A young patient of 35 years presented since the age of 14 achromic non-painful or pruritic lesions which gradually extended to the level of the body. 4 years ago he developed intermittent oral and nasal erosions associated with red eyes and a decrease of visual acuity impeding his daily and professional activities. He also reported episodic appearance of some liquidiennes skin lesions without signs of infection or systemic disease.

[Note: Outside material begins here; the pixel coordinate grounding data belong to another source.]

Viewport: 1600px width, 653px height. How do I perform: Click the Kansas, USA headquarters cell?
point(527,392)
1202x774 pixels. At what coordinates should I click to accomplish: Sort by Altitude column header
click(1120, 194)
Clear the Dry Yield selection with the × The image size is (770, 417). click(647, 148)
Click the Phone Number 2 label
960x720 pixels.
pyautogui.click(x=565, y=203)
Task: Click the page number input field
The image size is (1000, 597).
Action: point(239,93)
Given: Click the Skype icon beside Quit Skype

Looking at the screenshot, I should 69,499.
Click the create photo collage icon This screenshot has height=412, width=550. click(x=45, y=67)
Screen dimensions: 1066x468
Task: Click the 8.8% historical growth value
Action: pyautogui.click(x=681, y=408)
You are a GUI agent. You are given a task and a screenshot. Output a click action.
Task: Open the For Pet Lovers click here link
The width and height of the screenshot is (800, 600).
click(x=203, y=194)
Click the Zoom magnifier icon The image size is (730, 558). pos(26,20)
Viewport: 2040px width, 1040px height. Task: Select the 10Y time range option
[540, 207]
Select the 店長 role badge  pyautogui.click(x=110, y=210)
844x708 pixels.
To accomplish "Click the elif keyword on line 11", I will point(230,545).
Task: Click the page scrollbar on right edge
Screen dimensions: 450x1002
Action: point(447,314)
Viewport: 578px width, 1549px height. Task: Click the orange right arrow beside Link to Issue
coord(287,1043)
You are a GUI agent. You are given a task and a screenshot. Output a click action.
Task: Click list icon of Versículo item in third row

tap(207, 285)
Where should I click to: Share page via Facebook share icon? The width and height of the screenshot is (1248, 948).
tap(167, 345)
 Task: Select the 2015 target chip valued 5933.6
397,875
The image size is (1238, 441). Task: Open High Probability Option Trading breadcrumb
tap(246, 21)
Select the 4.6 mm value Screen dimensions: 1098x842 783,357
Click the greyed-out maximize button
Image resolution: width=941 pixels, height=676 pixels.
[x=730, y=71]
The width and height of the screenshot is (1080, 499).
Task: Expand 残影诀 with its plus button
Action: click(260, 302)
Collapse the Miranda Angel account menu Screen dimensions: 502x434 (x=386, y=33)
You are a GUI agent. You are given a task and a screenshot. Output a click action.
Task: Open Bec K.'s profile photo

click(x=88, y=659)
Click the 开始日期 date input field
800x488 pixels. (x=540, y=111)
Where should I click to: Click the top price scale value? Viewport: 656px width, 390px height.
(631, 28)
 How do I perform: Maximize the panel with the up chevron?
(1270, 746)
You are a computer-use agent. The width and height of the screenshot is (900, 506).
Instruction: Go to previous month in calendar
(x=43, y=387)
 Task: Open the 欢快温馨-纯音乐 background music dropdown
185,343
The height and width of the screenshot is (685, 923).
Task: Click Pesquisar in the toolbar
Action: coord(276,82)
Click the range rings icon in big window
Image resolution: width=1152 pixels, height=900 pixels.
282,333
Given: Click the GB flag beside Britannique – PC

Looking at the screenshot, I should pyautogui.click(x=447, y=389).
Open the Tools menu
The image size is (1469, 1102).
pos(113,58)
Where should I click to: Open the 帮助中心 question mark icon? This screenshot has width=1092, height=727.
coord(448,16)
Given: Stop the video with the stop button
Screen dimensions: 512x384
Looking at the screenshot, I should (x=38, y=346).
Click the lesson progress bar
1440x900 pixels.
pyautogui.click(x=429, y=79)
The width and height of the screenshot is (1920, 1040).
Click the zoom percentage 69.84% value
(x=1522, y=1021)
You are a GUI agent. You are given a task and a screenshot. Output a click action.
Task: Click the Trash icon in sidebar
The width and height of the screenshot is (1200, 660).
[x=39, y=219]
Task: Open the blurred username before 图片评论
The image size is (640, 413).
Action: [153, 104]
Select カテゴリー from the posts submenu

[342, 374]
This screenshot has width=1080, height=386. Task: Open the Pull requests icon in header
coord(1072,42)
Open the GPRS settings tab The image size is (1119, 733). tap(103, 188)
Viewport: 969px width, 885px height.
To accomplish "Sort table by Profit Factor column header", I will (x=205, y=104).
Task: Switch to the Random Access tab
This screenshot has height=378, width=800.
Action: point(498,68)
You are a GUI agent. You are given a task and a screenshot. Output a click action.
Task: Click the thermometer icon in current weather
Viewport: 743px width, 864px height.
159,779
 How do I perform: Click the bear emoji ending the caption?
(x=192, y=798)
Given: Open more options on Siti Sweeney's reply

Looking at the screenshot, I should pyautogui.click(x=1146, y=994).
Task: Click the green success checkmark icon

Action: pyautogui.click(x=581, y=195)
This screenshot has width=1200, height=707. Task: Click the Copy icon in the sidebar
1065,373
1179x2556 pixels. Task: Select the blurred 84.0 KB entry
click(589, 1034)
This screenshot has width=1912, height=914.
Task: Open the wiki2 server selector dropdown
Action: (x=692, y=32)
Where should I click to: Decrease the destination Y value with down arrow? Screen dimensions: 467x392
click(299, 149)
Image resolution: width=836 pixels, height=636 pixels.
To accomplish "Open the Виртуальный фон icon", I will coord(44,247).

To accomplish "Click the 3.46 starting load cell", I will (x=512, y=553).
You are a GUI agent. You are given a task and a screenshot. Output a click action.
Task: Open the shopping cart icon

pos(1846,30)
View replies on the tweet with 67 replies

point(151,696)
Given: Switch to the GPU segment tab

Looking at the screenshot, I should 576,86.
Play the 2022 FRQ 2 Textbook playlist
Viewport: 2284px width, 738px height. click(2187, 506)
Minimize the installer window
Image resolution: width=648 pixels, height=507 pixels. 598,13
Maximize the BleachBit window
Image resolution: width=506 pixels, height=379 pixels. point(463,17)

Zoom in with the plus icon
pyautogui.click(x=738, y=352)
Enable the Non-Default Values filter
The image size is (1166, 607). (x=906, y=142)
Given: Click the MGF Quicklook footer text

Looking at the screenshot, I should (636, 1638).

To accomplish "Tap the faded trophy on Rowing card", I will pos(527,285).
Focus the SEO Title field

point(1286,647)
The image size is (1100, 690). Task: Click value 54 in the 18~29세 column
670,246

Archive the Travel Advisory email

Ocular examination revealed bilateral red eyes with Symblepharon, and corneal dystrophy (Figure 1). Cutaneous examination revealed at the left leg the presence of tense bullae with clear contents based on healthy skin, associated with hemorrhagic erosions (Figure 2). The Nikolsky's sign was negative. There were also extensive achromic patches (Figure 3).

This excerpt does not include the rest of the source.